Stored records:
——
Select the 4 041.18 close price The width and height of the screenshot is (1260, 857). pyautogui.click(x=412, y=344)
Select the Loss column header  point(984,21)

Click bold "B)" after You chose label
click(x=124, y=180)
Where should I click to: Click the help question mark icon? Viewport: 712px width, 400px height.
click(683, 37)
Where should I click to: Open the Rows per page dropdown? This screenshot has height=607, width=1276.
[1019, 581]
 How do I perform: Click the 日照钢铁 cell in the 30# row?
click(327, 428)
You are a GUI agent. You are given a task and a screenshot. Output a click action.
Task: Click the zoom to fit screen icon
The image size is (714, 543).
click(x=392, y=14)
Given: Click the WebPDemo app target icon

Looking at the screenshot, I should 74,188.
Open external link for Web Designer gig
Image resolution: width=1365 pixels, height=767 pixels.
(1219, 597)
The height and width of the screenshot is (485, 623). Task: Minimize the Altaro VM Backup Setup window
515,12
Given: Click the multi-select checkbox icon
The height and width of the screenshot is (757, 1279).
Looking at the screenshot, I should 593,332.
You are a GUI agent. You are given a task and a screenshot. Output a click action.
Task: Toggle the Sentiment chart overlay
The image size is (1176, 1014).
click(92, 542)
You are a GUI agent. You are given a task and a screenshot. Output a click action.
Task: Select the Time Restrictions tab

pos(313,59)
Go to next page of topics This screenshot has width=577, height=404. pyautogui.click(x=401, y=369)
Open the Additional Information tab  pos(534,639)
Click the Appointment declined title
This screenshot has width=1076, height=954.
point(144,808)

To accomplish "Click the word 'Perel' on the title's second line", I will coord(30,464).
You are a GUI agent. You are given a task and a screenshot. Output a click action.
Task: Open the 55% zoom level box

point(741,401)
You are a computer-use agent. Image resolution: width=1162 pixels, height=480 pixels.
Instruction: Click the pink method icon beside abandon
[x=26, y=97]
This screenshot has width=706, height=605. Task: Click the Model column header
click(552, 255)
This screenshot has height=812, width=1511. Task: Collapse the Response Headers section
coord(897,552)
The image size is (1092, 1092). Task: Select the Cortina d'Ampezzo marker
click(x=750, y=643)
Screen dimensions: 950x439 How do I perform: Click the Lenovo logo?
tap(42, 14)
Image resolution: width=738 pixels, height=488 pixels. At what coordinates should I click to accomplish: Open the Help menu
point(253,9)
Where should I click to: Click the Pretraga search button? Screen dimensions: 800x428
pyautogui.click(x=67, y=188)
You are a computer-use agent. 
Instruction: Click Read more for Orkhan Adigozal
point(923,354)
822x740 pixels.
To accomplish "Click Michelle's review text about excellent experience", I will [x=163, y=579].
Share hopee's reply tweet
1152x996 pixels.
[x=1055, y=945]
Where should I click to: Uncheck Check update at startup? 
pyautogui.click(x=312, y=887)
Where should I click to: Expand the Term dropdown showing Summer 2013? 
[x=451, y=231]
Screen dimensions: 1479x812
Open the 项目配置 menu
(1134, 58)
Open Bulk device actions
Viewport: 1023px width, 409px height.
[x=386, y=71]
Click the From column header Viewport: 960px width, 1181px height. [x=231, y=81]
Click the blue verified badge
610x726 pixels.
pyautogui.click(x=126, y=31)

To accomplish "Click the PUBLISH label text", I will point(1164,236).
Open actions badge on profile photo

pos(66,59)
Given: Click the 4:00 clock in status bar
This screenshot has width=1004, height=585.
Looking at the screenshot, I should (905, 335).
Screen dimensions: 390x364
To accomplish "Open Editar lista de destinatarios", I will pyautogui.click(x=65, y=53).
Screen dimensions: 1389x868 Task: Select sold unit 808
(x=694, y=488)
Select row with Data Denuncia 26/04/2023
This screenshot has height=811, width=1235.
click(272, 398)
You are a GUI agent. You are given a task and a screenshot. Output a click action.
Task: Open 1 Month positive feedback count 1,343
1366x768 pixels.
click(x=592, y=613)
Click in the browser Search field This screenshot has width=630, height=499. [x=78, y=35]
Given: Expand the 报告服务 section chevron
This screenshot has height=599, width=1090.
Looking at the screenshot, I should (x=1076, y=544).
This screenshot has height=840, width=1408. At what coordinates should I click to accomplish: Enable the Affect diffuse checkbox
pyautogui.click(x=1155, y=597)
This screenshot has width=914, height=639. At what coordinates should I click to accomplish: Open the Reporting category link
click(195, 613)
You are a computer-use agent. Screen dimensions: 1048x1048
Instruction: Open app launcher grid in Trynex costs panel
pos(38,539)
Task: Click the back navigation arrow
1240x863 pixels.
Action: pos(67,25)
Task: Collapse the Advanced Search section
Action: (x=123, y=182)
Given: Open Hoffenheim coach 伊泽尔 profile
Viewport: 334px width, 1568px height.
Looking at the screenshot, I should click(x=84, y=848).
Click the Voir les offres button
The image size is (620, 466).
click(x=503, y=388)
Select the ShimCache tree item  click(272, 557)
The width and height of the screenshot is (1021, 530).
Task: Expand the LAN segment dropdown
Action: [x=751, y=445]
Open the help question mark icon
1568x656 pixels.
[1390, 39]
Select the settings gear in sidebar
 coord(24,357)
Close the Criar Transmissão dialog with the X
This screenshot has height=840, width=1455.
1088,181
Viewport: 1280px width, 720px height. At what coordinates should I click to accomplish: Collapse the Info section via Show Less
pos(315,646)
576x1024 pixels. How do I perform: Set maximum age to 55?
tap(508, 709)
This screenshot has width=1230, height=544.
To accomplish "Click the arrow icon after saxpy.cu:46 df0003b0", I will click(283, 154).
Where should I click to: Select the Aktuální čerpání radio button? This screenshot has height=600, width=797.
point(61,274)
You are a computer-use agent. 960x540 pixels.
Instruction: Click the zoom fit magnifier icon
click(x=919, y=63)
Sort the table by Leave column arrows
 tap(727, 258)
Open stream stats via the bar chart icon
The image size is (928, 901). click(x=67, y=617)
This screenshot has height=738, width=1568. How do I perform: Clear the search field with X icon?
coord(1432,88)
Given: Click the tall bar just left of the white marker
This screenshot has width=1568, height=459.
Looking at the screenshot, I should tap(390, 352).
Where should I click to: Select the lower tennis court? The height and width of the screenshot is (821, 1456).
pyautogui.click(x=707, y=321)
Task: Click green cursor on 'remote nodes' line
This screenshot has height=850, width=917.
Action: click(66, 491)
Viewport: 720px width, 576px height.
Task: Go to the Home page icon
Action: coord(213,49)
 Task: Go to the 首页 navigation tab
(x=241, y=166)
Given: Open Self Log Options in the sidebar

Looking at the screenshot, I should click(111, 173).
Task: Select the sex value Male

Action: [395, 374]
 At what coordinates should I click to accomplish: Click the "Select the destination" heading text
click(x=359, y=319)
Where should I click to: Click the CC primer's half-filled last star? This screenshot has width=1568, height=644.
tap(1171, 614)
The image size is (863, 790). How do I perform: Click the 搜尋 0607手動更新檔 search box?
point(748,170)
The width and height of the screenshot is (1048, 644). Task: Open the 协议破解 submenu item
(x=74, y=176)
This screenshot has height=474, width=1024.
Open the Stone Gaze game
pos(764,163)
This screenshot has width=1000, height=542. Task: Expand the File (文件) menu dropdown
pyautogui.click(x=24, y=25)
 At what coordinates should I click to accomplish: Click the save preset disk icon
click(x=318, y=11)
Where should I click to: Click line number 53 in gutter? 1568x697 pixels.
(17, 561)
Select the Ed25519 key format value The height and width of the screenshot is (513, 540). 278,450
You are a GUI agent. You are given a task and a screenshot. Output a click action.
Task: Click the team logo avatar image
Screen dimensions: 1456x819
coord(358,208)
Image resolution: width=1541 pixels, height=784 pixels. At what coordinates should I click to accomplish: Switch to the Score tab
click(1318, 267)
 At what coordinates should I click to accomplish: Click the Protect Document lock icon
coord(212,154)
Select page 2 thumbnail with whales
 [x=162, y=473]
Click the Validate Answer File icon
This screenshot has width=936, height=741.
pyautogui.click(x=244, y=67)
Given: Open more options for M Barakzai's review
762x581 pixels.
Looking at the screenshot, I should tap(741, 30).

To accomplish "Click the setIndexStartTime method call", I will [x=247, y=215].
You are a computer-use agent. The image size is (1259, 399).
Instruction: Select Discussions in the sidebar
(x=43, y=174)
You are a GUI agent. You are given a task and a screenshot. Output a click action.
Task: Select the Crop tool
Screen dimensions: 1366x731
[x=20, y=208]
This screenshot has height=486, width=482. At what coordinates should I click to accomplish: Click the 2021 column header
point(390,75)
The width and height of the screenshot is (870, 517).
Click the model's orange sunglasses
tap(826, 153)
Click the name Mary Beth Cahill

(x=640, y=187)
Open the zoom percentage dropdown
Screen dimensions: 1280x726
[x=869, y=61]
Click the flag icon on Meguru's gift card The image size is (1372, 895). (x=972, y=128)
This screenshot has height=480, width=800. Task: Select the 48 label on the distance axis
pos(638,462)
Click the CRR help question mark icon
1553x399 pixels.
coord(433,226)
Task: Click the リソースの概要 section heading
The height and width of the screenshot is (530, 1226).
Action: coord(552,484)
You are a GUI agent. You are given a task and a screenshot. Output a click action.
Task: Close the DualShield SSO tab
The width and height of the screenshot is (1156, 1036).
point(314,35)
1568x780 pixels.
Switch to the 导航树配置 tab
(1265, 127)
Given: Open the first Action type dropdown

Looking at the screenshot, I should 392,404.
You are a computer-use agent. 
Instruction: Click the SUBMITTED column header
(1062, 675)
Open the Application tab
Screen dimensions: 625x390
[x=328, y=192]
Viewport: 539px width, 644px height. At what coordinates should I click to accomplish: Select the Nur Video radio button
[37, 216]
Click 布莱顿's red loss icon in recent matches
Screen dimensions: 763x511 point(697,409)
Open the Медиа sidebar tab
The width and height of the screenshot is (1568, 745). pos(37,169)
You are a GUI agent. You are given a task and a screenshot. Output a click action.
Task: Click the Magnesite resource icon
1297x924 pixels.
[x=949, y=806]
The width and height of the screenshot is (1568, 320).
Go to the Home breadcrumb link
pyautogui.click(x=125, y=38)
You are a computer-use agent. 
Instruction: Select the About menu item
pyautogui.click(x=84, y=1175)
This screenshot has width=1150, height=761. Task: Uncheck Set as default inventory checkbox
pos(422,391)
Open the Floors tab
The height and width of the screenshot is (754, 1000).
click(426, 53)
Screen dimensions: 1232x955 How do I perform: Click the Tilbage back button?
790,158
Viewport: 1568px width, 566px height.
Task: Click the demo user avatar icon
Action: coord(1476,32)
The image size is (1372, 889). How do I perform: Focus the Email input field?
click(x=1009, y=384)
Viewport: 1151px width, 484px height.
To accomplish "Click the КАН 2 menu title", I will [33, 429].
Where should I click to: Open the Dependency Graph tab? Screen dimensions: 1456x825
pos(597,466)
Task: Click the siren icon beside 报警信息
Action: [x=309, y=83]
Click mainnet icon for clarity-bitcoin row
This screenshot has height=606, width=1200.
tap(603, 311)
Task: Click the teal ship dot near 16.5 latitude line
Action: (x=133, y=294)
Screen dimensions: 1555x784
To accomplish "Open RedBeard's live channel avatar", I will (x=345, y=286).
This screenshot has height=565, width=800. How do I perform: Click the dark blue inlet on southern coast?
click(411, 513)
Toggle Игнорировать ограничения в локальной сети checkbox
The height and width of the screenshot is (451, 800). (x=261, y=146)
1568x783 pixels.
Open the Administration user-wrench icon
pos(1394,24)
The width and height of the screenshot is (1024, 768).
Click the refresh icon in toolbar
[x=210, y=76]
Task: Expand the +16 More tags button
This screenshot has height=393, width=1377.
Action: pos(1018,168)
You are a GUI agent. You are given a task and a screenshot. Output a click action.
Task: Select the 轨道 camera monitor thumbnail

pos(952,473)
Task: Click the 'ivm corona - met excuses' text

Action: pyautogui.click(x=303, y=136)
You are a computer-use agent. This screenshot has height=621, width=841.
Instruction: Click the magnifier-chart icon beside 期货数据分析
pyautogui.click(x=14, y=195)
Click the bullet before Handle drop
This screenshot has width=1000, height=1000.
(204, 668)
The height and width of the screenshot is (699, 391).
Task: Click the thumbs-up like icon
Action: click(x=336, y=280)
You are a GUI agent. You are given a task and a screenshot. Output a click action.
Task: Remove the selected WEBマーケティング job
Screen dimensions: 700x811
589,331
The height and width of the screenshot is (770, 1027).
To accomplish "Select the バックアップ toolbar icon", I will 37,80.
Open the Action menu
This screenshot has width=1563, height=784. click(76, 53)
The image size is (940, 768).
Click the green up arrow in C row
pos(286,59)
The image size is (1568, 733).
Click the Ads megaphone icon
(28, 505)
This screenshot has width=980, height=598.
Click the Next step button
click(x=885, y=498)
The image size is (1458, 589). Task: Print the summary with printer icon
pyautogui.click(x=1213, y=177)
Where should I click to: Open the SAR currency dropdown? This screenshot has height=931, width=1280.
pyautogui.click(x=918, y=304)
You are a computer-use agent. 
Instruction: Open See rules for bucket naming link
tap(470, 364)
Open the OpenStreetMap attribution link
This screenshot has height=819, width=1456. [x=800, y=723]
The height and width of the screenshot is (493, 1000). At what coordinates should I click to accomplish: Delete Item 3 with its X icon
——
Exercise requirements: A complete answer gives every line of the records holding "review".

Written solution:
To accomplish "Click Michelle's review text about excellent experience", I will [x=163, y=579].
Given: Open more options for M Barakzai's review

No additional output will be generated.